Task description
Reproduce precisely the lines of the material below from the line containing "The width and" up to and including its last line. Pictures must not be copied.

Given records

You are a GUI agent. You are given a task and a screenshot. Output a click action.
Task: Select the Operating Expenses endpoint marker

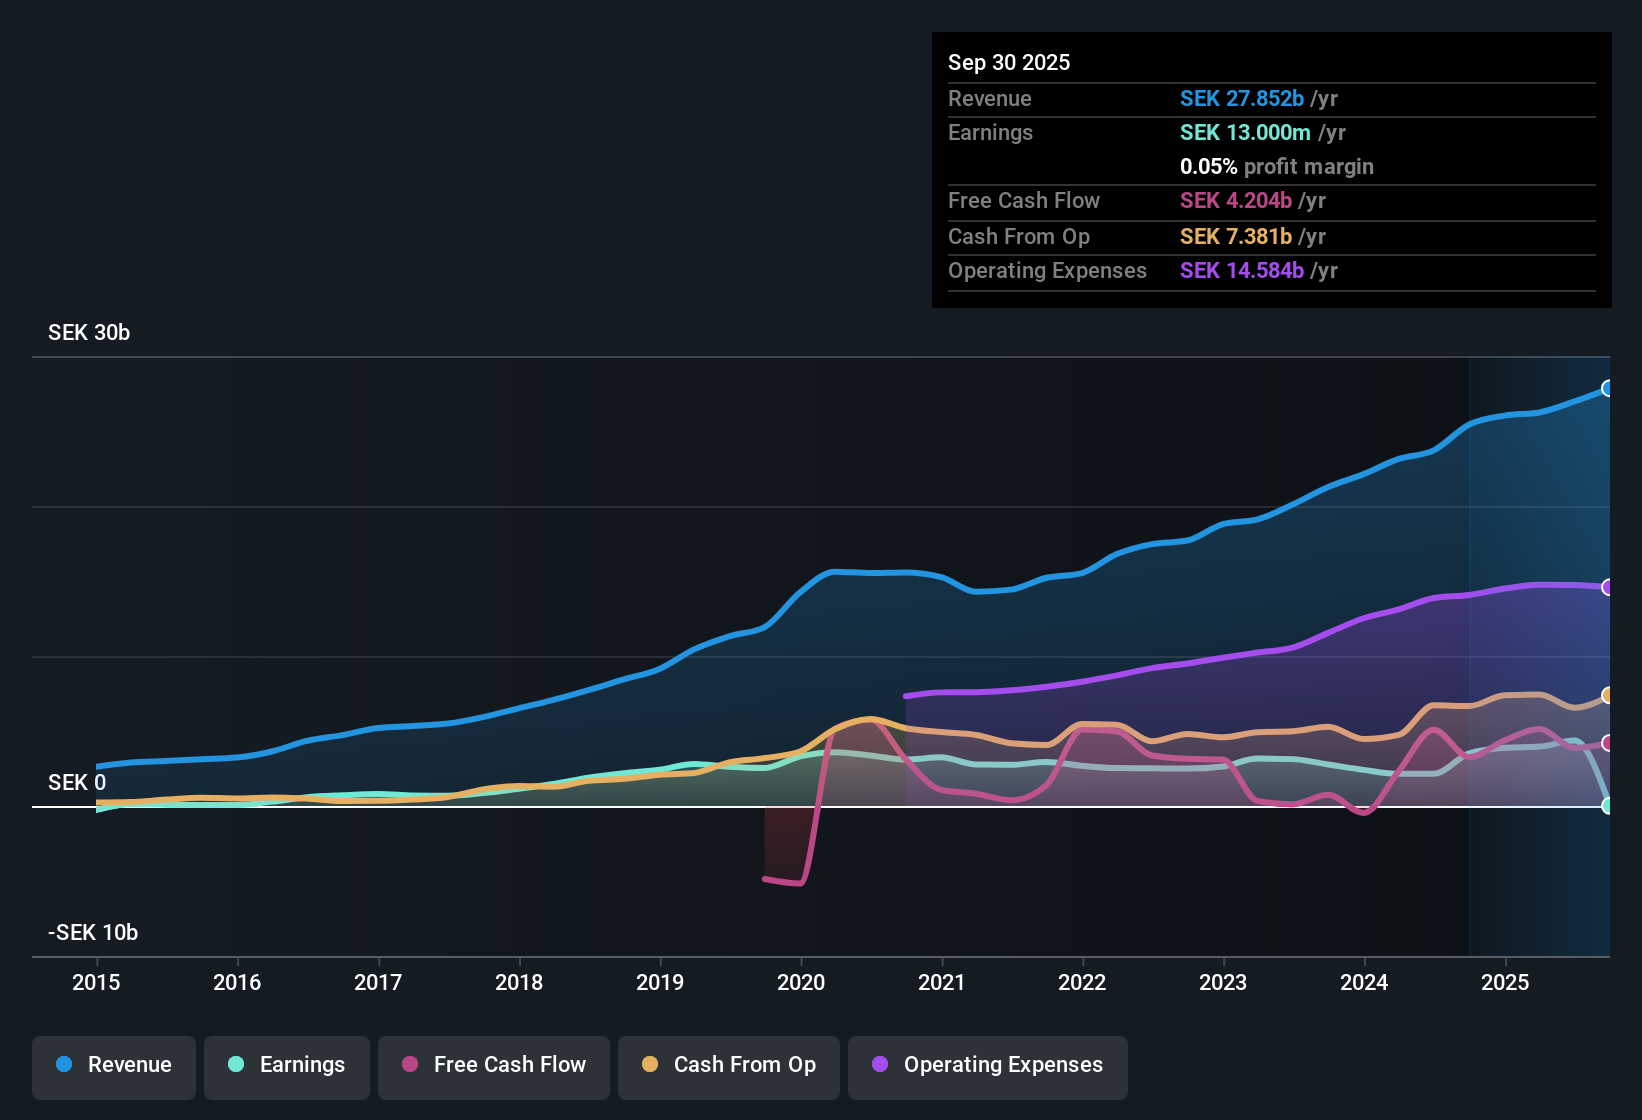tap(1608, 586)
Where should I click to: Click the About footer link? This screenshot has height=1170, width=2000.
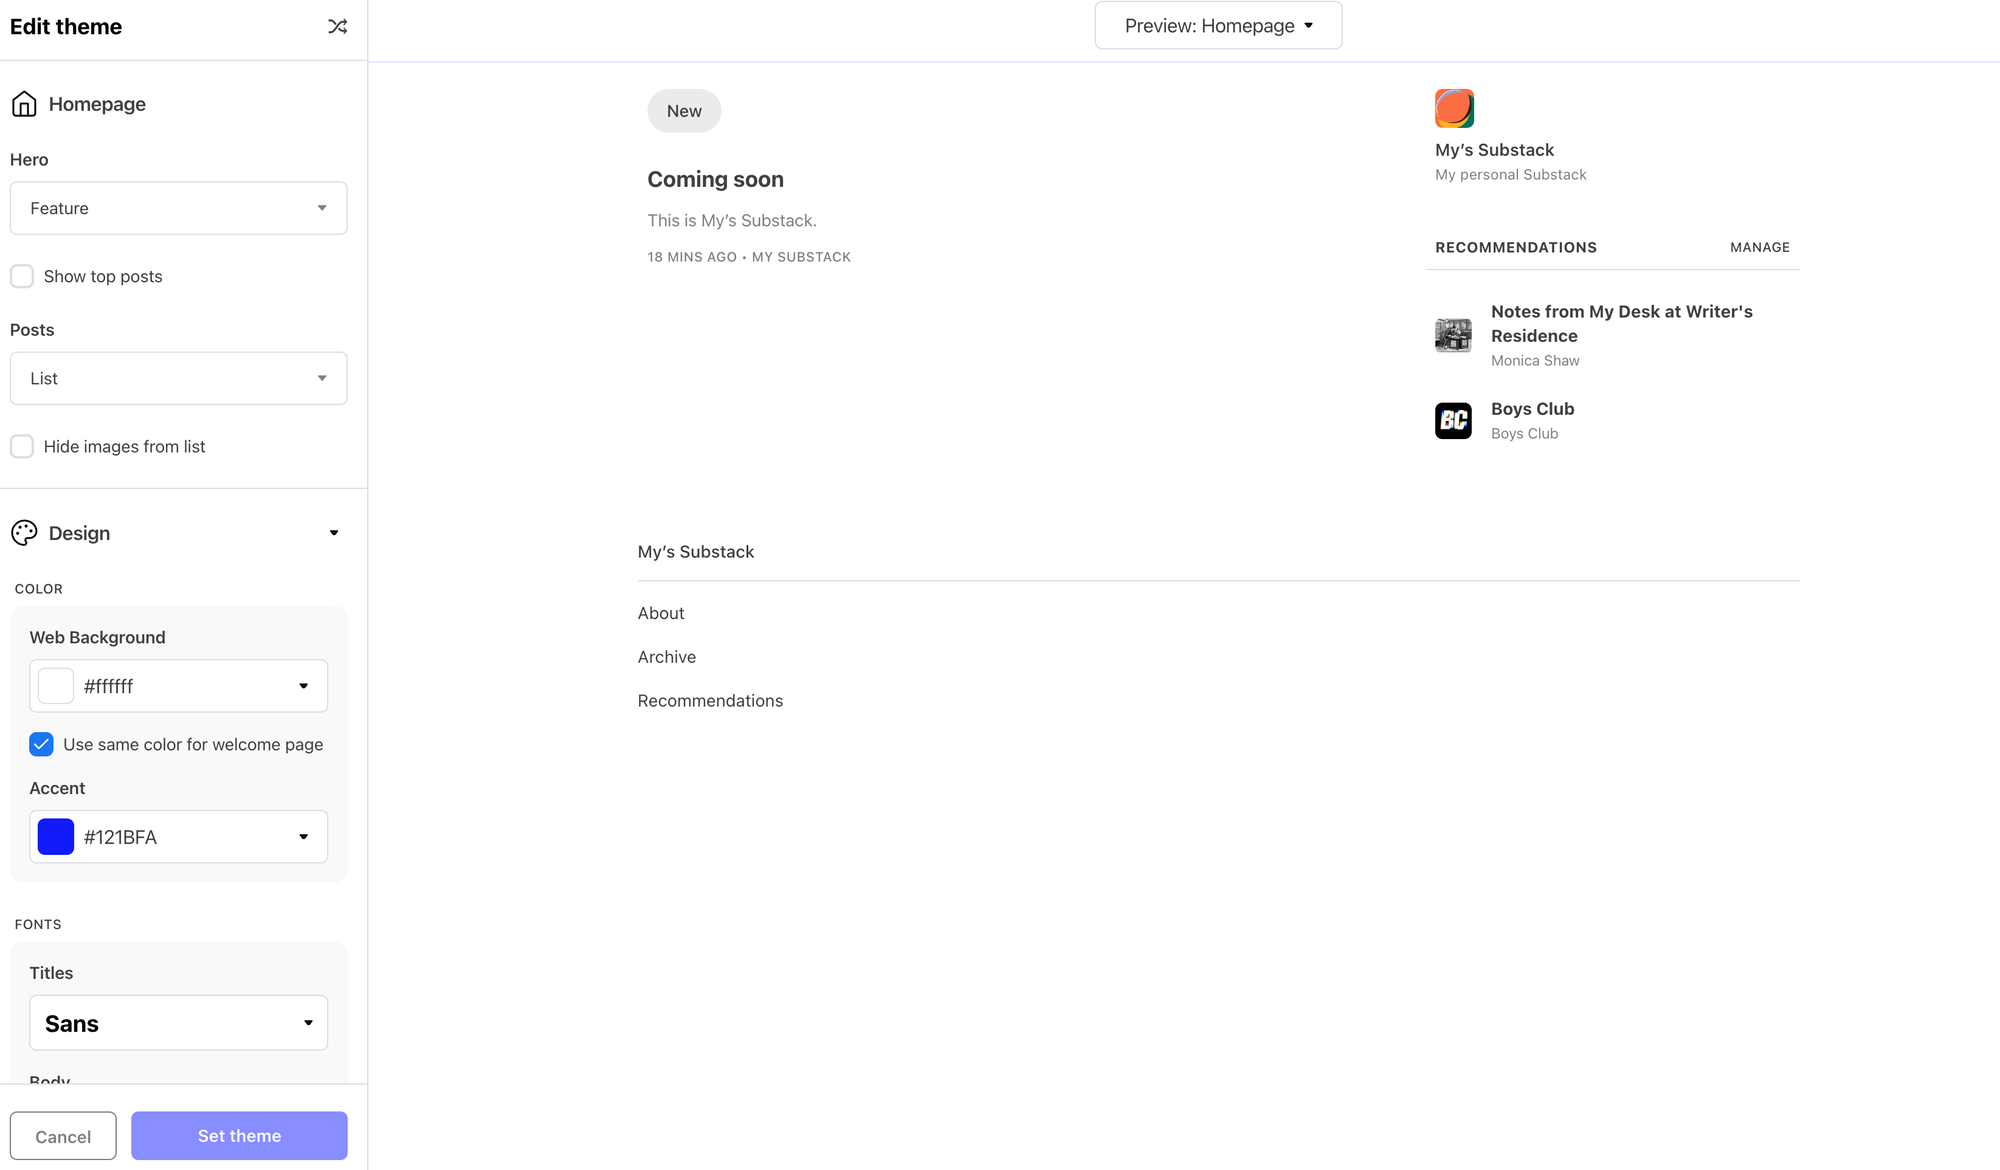pos(661,613)
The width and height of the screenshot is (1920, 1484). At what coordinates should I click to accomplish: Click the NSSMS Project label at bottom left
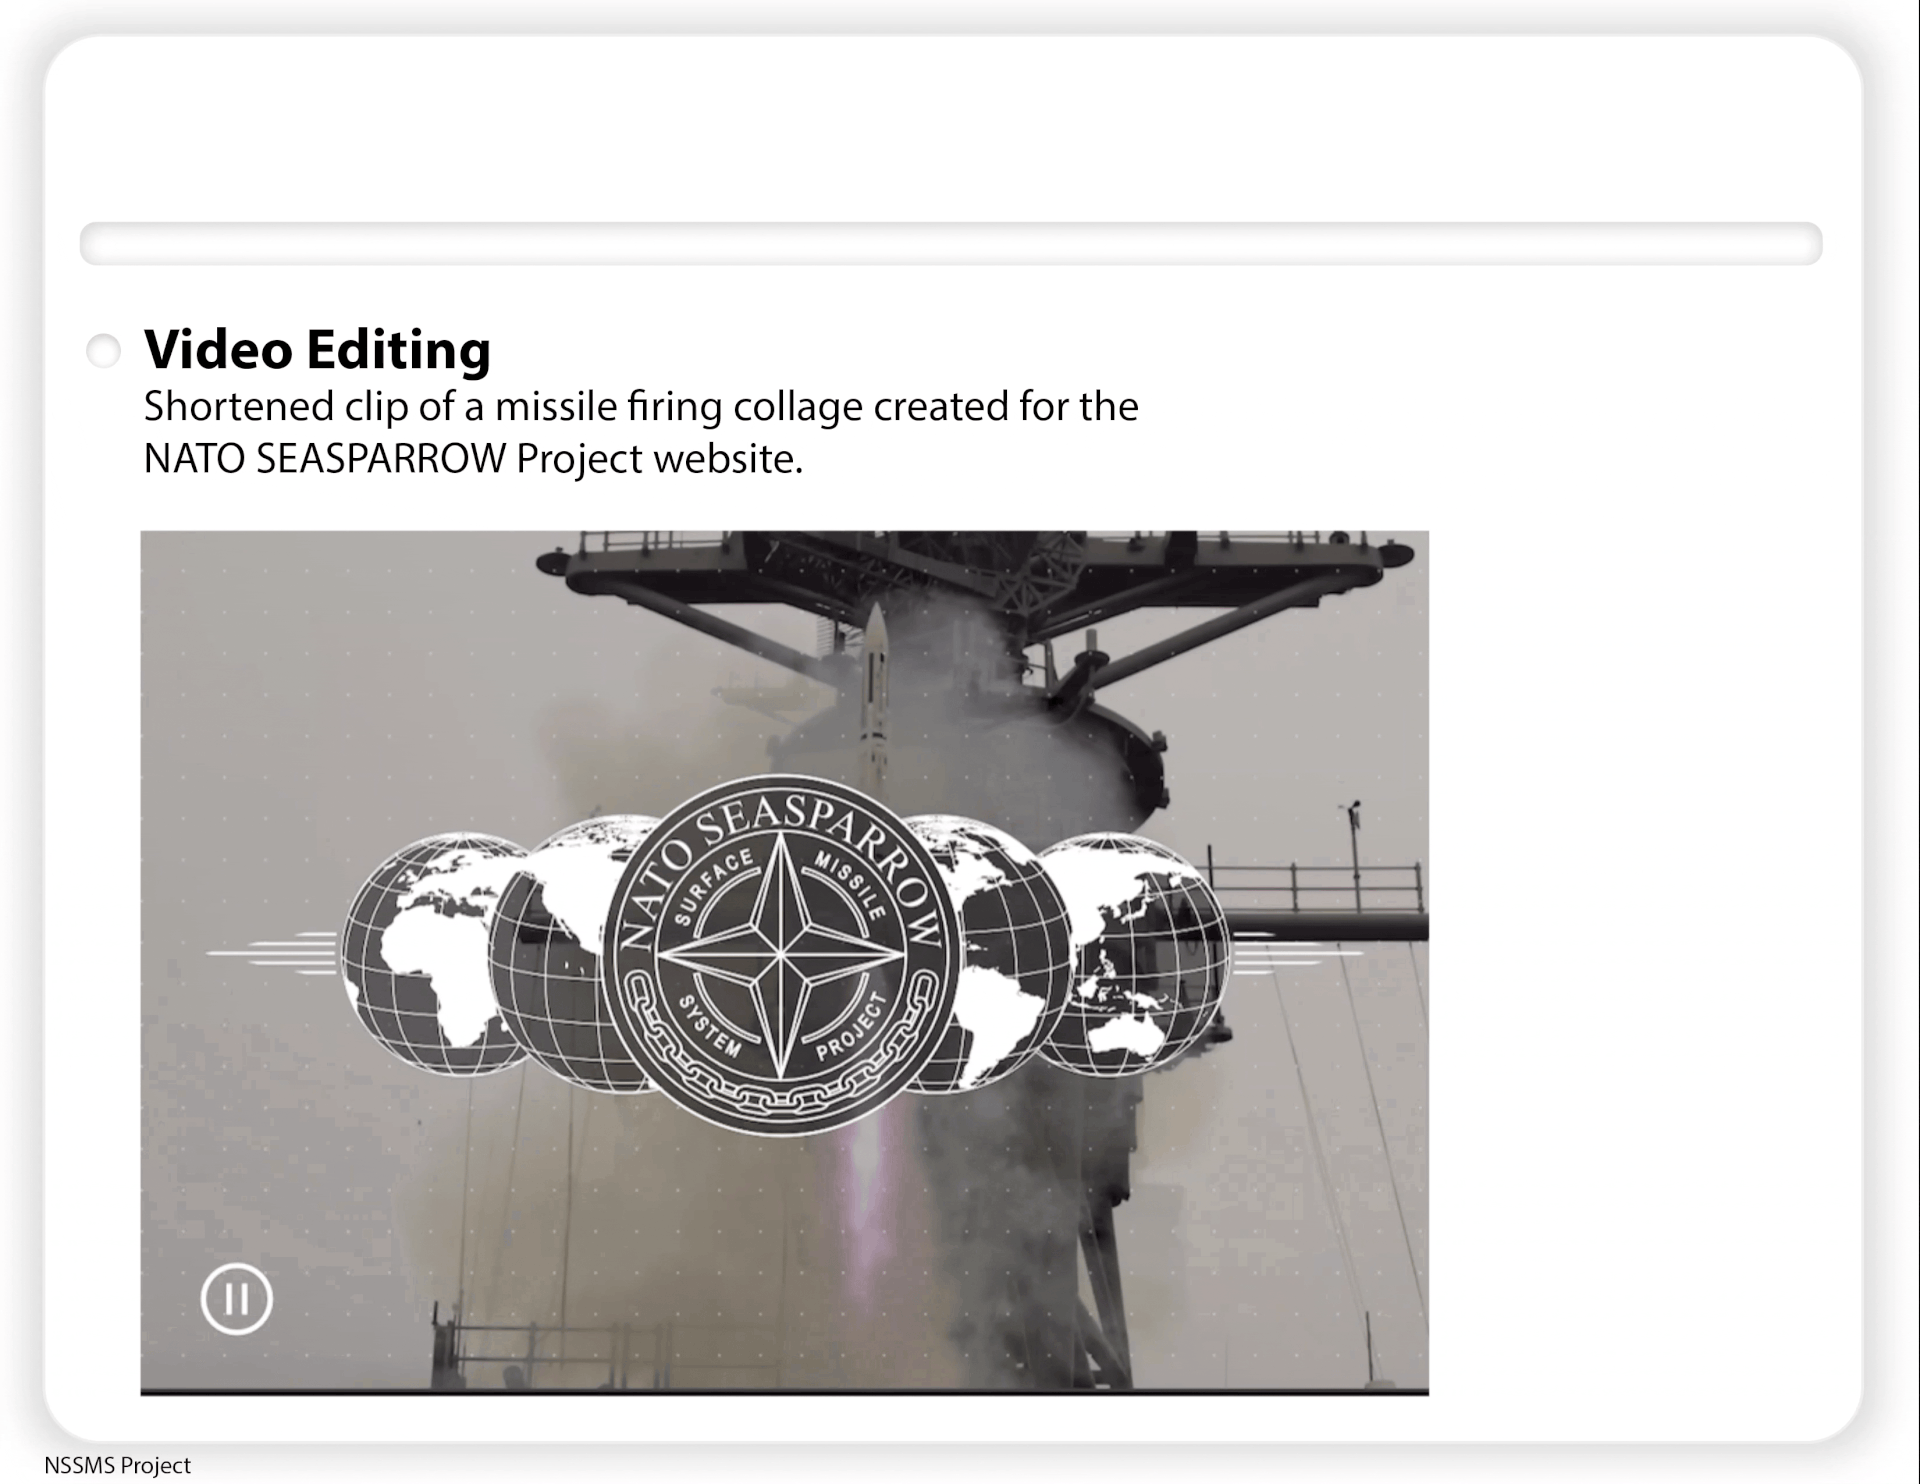tap(117, 1465)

Result of the task
The width and height of the screenshot is (1920, 1484). At what coordinates should I click to accomplish: Click the NSSMS Project label at bottom left
tap(117, 1465)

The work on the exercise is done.